▶ _Collected data entries_:
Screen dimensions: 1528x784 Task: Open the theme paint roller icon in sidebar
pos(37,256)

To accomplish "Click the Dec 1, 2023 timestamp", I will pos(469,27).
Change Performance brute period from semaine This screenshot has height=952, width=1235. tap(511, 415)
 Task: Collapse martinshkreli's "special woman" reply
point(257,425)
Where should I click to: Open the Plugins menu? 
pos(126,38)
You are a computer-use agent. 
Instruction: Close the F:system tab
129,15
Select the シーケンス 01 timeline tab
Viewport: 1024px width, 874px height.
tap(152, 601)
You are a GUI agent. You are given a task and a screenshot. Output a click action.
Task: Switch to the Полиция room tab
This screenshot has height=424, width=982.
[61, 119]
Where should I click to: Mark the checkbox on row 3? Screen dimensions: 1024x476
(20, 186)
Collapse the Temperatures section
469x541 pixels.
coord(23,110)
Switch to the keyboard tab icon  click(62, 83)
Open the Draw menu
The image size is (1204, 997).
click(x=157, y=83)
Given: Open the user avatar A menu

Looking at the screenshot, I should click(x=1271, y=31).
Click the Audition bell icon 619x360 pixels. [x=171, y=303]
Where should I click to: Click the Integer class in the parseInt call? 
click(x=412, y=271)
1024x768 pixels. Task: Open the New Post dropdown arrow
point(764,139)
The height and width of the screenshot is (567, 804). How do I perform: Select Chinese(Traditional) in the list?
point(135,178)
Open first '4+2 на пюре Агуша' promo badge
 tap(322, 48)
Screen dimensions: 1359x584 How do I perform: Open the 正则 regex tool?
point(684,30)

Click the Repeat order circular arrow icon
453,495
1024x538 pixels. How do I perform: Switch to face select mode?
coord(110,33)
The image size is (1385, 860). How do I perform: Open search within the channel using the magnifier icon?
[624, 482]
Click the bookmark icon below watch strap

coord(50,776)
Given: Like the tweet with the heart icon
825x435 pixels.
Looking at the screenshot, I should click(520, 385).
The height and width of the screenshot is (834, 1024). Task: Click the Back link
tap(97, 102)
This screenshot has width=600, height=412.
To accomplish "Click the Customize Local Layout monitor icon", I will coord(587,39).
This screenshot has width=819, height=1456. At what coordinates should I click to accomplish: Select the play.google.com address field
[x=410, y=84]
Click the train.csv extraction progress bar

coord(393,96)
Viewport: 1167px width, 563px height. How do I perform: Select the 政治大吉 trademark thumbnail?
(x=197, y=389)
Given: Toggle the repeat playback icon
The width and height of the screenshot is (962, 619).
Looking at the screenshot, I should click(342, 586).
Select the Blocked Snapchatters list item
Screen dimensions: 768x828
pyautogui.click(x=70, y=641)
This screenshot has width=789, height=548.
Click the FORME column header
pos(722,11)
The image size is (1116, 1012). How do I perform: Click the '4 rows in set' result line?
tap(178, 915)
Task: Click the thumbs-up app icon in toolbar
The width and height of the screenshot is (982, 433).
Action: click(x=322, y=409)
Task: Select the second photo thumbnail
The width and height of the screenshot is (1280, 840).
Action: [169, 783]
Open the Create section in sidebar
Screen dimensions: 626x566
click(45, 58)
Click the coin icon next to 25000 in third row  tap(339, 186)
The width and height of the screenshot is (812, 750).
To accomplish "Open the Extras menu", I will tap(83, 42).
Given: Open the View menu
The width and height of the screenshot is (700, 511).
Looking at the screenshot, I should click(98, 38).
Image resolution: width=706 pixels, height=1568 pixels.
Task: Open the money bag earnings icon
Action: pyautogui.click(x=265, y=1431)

▶ _PROBLEM REQUIREMENTS_: Filter the entries and keep only the lines holding "agent".

▶ _THE ANSWER_:
You are a computer-use agent. 
You are a GUI agent. You are given a task and a screenshot. Output a click action.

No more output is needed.